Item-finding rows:
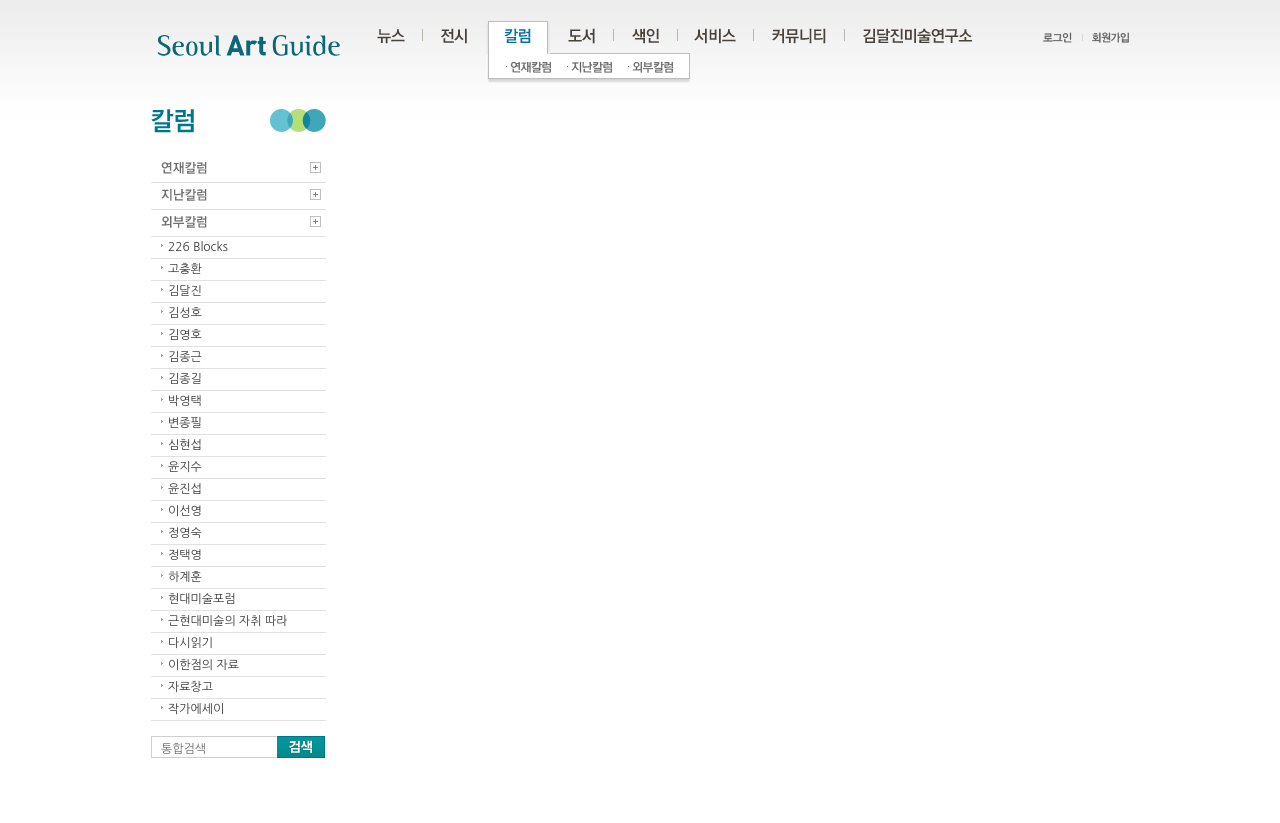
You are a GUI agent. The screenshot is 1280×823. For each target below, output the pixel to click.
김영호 (185, 335)
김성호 (185, 313)
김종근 (185, 357)
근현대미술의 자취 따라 (228, 621)
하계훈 (185, 577)
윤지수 (185, 467)
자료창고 (190, 687)
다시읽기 (190, 643)
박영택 (185, 401)
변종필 (185, 423)
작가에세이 (196, 709)
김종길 (185, 379)
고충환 (185, 269)
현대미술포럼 (202, 599)
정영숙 (185, 533)
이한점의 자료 (203, 665)
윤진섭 (185, 489)
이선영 (185, 511)
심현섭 (185, 445)
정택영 (185, 555)
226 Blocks (198, 247)
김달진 (185, 291)
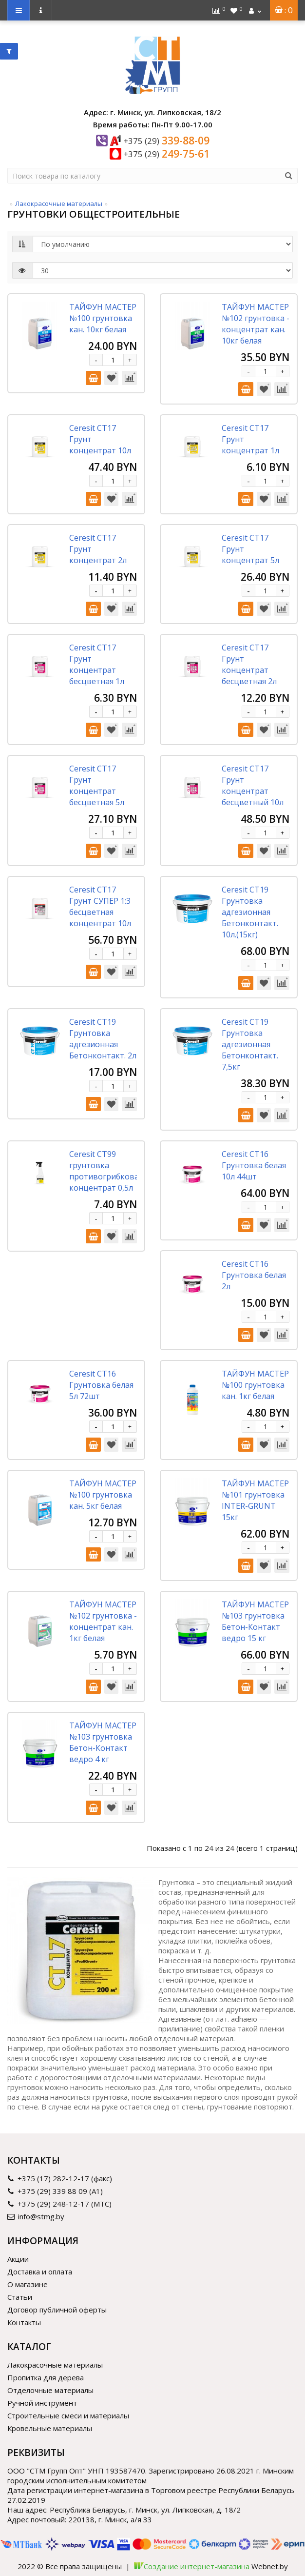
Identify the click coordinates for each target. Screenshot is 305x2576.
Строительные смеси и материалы (68, 2415)
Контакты (24, 2322)
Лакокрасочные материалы (58, 203)
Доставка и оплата (39, 2271)
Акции (18, 2259)
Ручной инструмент (42, 2403)
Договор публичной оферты (57, 2309)
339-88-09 (166, 140)
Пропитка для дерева (45, 2377)
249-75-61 (166, 154)
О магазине (27, 2284)
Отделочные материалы (50, 2390)
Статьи (19, 2297)
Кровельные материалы (49, 2428)
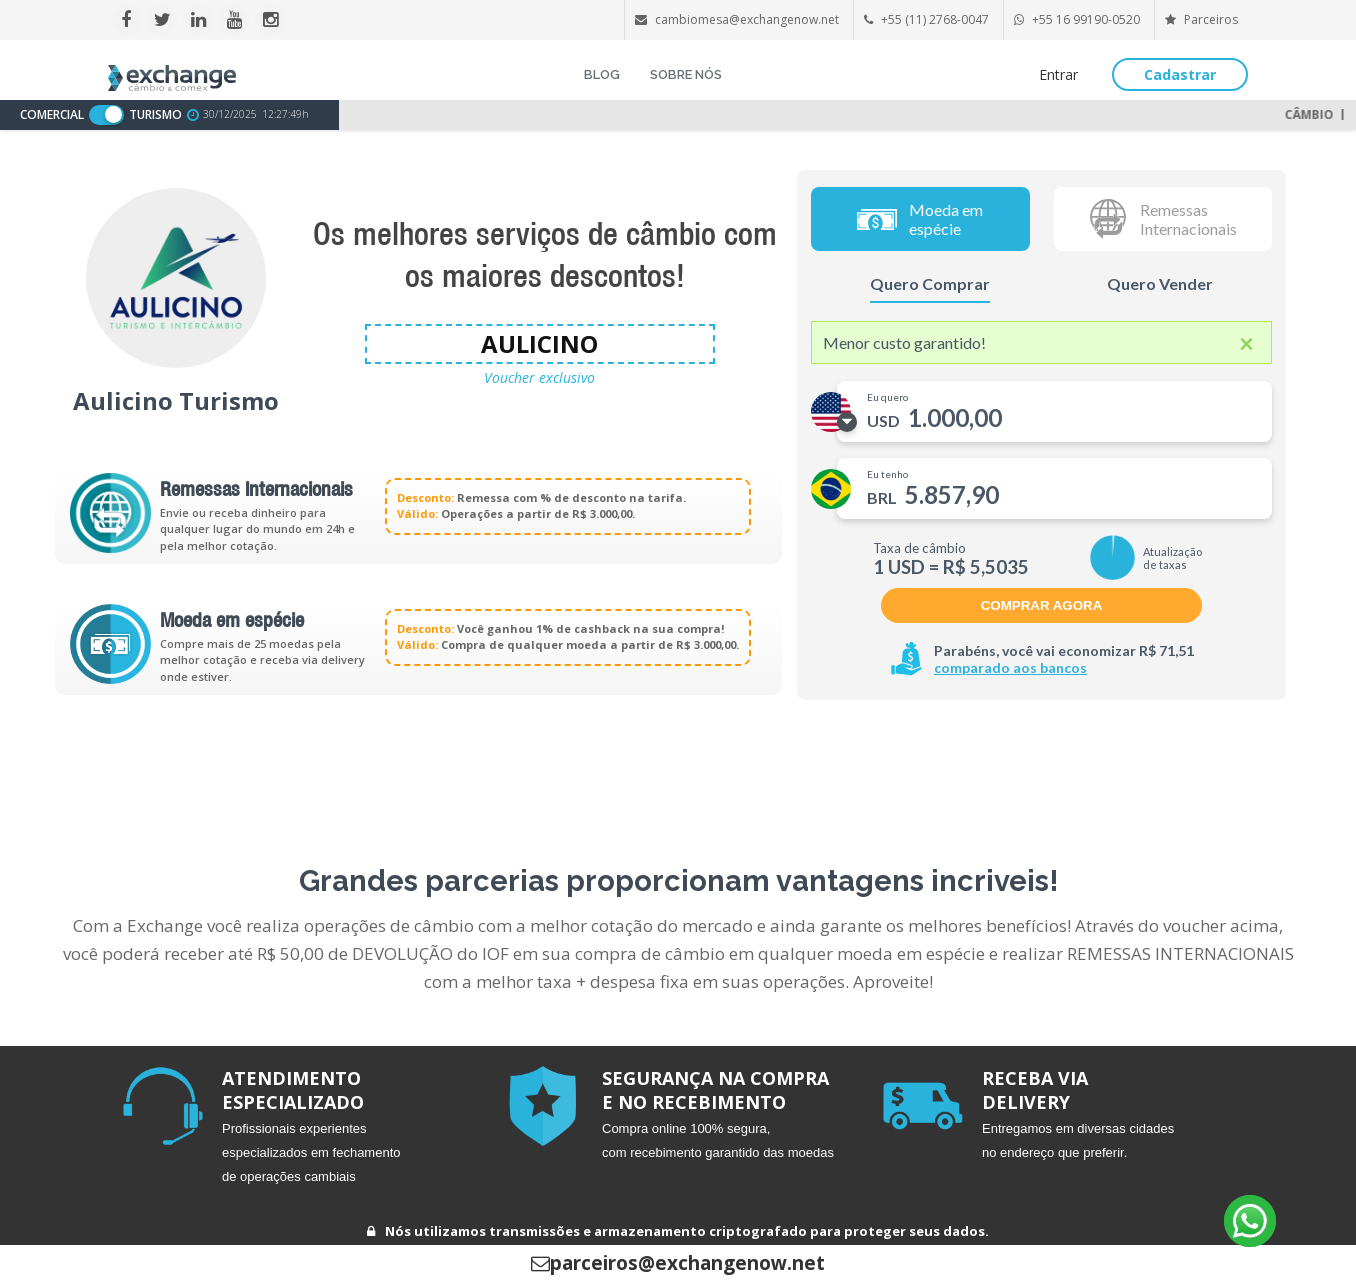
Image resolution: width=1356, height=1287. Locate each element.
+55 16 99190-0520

■ Do this
Format the lines between the line containing "정택영 (185, 555)" and the line containing "339-88-09 (166, 140)", inclusive, as a JSON list of strings, one string per line, with blank lines and pictures left out.

■ Answer below
[
  "정택영 (185, 555)",
  "226 Blocks (198, 247)",
  "김달진 (185, 291)",
  "Identify the click coordinates for each target. Screenshot is 305x2576.",
  "Строительные смеси и материалы (68, 2415)",
  "Контакты (24, 2322)",
  "Лакокрасочные материалы (58, 203)",
  "Доставка и оплата (39, 2271)",
  "Акции (18, 2259)",
  "Ручной инструмент (42, 2403)",
  "Договор публичной оферты (57, 2309)",
  "339-88-09 (166, 140)"
]